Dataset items
++++++++
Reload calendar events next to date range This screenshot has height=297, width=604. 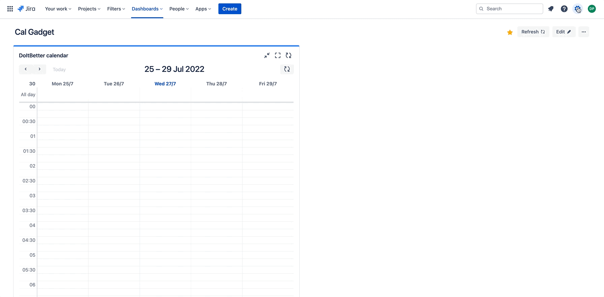(x=287, y=69)
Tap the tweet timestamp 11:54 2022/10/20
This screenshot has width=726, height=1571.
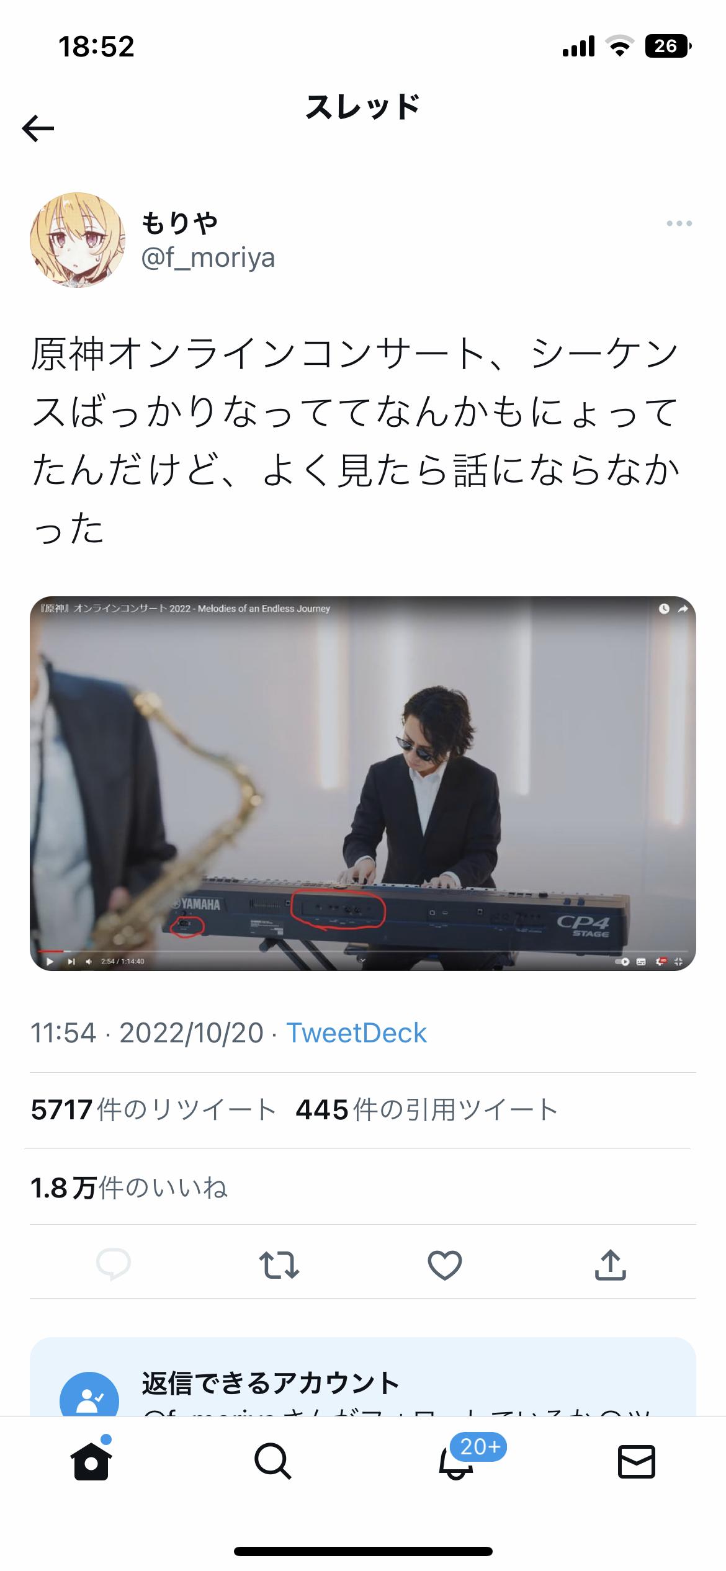click(147, 1034)
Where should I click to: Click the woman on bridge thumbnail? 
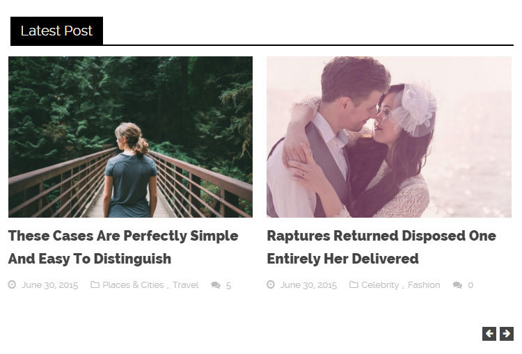click(131, 137)
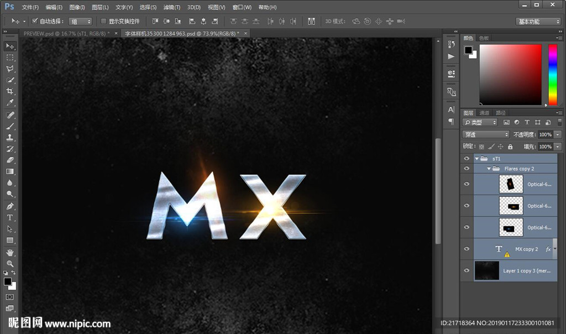Collapse the Flares copy 2 group
Screen dimensions: 566x334
point(489,169)
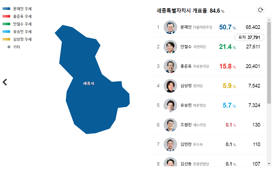Image resolution: width=274 pixels, height=173 pixels.
Task: Click the 국민의당 party name link
Action: (x=200, y=47)
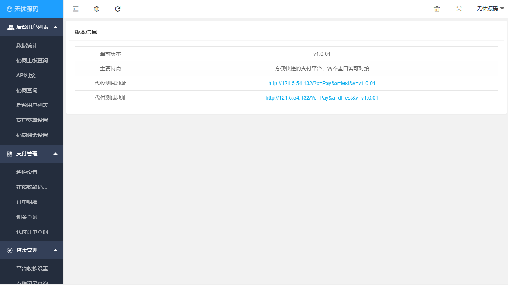Open the 代付测试地址 dfTest link
The image size is (508, 285).
(x=321, y=98)
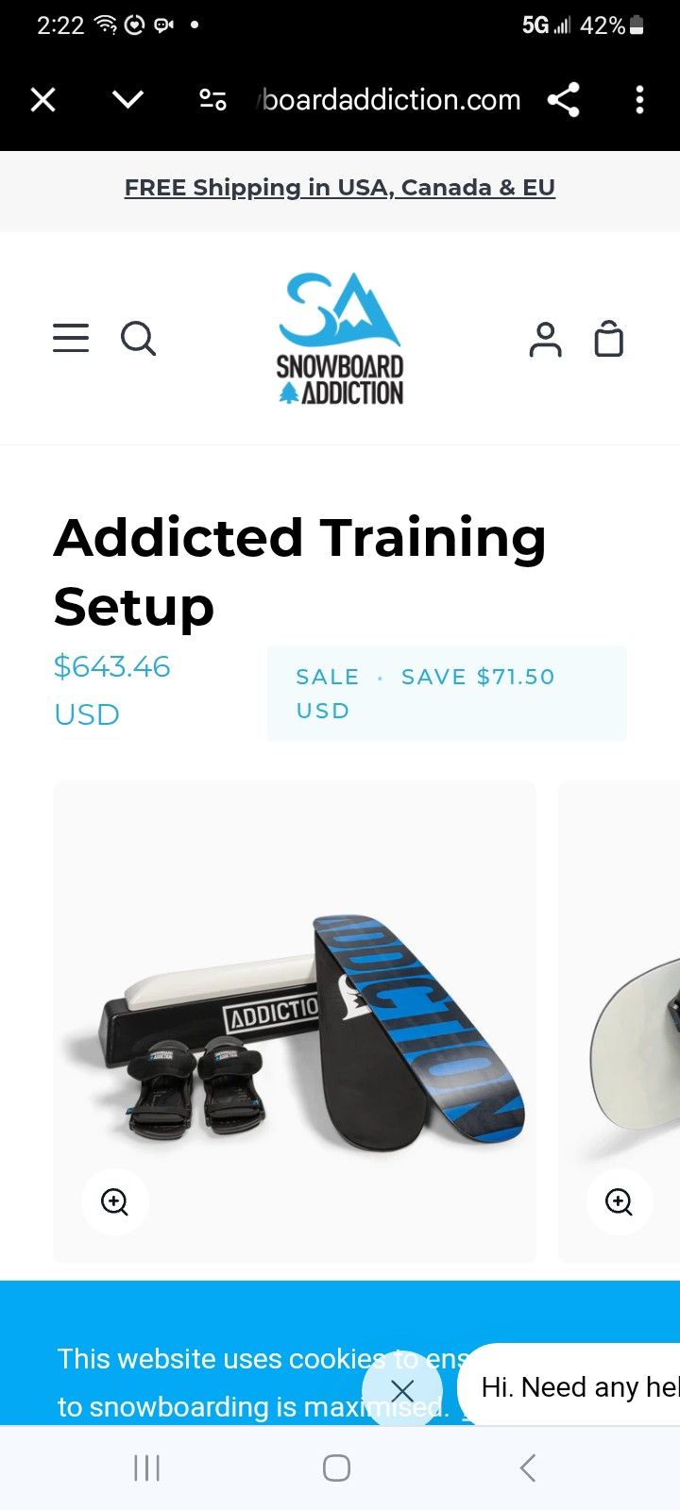The width and height of the screenshot is (680, 1510).
Task: Open the browser three-dot overflow menu
Action: click(x=639, y=99)
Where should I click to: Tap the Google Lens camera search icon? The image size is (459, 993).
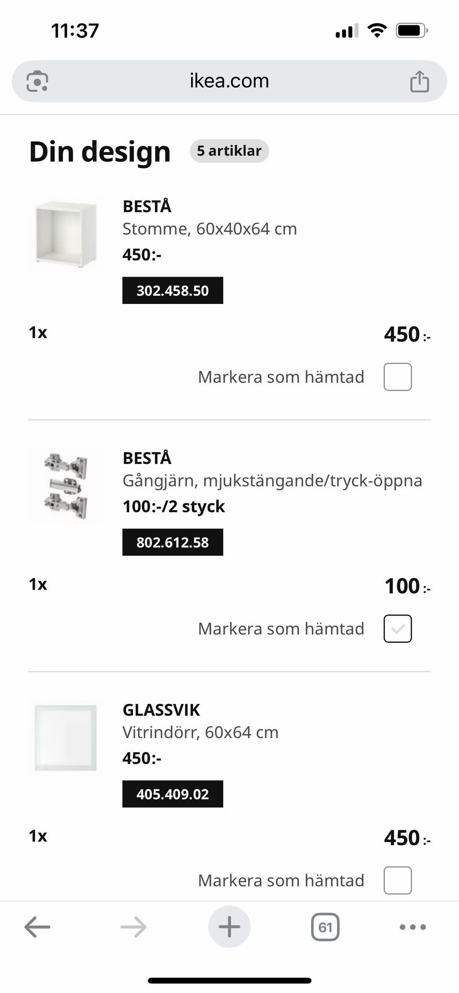[x=37, y=81]
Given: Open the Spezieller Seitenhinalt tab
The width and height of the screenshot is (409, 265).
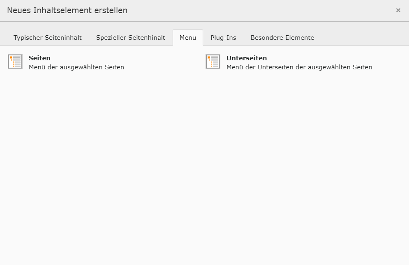Looking at the screenshot, I should [131, 38].
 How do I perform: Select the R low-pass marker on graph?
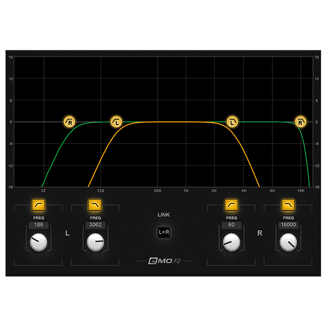point(300,122)
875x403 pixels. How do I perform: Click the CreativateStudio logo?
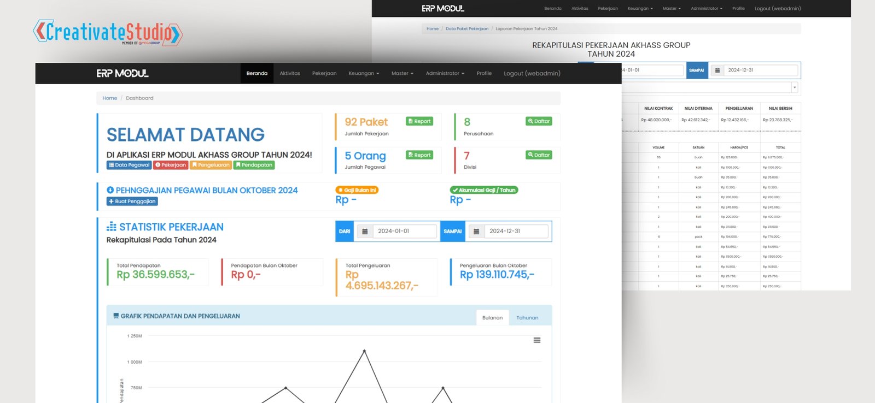108,32
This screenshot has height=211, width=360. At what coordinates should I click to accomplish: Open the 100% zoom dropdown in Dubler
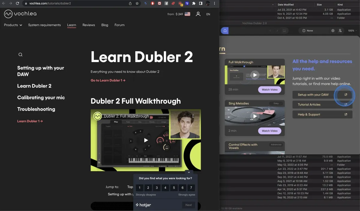coord(352,31)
++++++++
__Your objective__:
Reproduce the lines from the one with "Given: Open the Spezieller Seitenhinalt tab" through the end of the data, keeping both end lines, adding nothing, and dropping any pictures.

__Reply__:
Given: Open the Spezieller Seitenhinalt tab
The width and height of the screenshot is (409, 265).
Looking at the screenshot, I should [131, 38].
 How do I perform: Select the R low-pass marker on graph?
point(300,122)
875x403 pixels. How do I perform: Click the CreativateStudio logo?
108,32
This screenshot has height=211, width=360. At what coordinates should I click to accomplish: Open the 100% zoom dropdown in Dubler
coord(352,31)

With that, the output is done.